Could the foods we eat could slow down or speed up the aging process? And if so, what foods potentially offer a fountain of youth and why? According to a new study published in The British Medical Journal, eating a Mediterranean diet (see sidebar) might help extend your lifespan because it appears to be associated with longer telomere length, which is an established marker of slower aging.

Telomeres sit on the end of chromosomes (like the plastic tips on the end of shoelaces), stopping them from fraying and scrambling the genetic codes they contain. In healthy people, telomeres shorten progressively throughout life, more than halving in length from infancy to adulthood, and halving again in the very elderly.

A Life-extending Diet

A Mediterranean diet typically includes:

  • Large amounts of: vegetables, fruits, nuts, legumes (such as peas, beans and lentils), unrefined grains and olive oil
  • Moderately high amounts of: fish 
  • Low intake of: dairy products, meat and poultry; saturated fats
  • Regular, but moderate intake of alcohol (specifically wine with meals)

Shorter telomeres are thus associated with lower life expectancy and greater risk of age-related diseases. Lifestyle factors, such as obesity, cigarette smoking and consumption of sugar-sweetened drinks, have all been linked to people having shorter telomeres than typically occur in people of a similar age. Oxidative stress and inflammation have also been shown to speed up telomere shortening.

By contrast, fruits, vegetables and nuts—key components of the Mediterranean diet—have well-known antioxidant and anti-inflammatory effects. With that in mind, a team of U.S. researchers, led by Immaculata De Vivo, Associate Professor at Brigham and Women's Hospital and Harvard Medical School, set out to examine whether adherence to the Mediterranean diet was associated with longer telomere length.

The Study

Researchers analyzed data on 4,676 healthy middle-aged women from the Nurses’ Health Study—an ongoing study tracking the health of more than 120,000 nurses since 1976. Participants completed detailed food questionnaires and had a blood test to measure telomere length.

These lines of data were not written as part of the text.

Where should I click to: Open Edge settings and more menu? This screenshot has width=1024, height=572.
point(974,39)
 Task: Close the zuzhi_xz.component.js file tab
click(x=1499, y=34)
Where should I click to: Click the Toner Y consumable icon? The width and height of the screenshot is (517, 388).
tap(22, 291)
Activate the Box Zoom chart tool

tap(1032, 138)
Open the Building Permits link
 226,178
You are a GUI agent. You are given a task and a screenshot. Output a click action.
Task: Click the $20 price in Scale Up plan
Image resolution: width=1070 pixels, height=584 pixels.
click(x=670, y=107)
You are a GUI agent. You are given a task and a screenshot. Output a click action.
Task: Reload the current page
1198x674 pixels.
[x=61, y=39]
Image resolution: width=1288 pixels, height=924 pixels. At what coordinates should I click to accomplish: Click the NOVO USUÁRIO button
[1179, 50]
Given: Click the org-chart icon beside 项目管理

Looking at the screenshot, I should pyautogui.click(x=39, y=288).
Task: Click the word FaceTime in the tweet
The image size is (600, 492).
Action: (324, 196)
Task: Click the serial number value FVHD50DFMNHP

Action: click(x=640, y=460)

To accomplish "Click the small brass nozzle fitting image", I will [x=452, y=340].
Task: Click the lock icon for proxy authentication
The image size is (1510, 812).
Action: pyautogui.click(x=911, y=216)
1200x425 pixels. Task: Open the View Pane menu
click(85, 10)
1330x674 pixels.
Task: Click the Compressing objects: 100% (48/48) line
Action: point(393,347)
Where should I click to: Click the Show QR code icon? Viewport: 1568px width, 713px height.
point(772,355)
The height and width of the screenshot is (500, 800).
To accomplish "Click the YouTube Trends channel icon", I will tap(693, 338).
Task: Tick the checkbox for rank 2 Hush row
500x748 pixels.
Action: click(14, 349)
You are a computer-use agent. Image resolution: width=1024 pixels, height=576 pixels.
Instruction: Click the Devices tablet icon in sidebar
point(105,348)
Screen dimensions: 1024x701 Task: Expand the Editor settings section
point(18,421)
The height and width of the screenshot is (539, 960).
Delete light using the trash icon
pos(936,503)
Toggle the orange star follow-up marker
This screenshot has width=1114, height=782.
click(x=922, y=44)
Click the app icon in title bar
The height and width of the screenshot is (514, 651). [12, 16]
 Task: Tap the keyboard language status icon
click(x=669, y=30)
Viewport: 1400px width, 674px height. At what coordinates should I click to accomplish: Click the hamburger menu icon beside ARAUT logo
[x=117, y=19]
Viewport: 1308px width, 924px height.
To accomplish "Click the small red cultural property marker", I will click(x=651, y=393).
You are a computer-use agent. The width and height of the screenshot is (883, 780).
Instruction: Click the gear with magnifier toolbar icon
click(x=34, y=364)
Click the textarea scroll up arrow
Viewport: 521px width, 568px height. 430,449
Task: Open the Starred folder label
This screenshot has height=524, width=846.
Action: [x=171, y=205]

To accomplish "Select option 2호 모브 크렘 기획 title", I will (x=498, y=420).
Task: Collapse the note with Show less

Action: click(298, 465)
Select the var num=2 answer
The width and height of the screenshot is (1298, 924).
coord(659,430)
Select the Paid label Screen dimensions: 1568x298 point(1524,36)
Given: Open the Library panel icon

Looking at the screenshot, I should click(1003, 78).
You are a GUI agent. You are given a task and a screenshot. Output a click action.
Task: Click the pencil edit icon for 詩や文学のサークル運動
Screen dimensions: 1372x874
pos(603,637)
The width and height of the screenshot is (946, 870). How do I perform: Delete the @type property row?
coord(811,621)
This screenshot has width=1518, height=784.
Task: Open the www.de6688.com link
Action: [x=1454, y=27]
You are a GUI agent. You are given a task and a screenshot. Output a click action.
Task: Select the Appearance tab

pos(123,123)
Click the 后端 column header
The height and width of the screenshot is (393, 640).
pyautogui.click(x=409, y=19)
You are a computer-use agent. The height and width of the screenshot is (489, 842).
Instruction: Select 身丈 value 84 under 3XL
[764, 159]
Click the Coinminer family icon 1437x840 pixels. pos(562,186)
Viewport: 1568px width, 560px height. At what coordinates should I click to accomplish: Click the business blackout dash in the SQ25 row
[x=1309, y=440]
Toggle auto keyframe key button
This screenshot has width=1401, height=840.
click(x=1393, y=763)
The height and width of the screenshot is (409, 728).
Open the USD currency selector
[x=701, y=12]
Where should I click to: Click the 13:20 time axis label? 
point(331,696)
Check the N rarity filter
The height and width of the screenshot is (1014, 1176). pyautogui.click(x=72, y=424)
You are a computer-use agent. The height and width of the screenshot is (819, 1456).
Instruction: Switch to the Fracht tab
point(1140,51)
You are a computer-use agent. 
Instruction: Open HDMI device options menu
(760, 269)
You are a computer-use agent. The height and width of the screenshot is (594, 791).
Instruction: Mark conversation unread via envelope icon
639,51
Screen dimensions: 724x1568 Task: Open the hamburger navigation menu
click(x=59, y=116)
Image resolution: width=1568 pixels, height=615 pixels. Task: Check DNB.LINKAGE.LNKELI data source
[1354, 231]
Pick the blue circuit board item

A diet score ranging from 0 to 9 points was calculated for each participant, with a higher score representing a closer resemblance to the Mediterranean diet.

After adjusting for other potentially influential factors, researchers found that greater adherence to the Mediterranean diet was significantly associated with longer telomeres. Each one-point change in diet score corresponded on average to 1.5 years of telomere aging.

Importantly, none of the individual dietary components was associated with telomere length. In other words, no single food was responsible for the longer telomeres. Instead, researchers emphasize the importance of looking at the overall quality of a person’s diet rather than separate dietary factors such as whole-grain intake, for example.

“To our knowledge, this is the largest population-based study specifically addressing the association between Mediterranean diet adherence and telomere length in healthy, middle-aged women,” the researchers noted in their published report. “Our results further support the benefits of adherence to the Mediterranean diet for promoting health and longevity.”

A Mediterranean diet is the cornerstone of dietary advice in cardiovascular disease prevention, and the fact that it also links with a biomarker of slower aging is reassuring, says Professor Peter Nilsson from Lund University, Sweden in an accompanying editorial.

He suggests that genetic background factors, reflecting ancestry, could probably explain some of the variation in the association between dietary patterns and telomere length, and that future studies on this question “should take into account the possibility of interactions between genes, diet, and sex.”

How Health and Fitness Professionals Can Apply the Science

While it is outside the scope of practice for a health and fitness professional to recommend specific meal plans, it is a good idea to make clients aware of studies such as these that demonstrate the numerous health benefits that come from making healthy food choices. The Mediterranean diet provides a great framework for individuals who want to improve the overall quality of their dietary habits.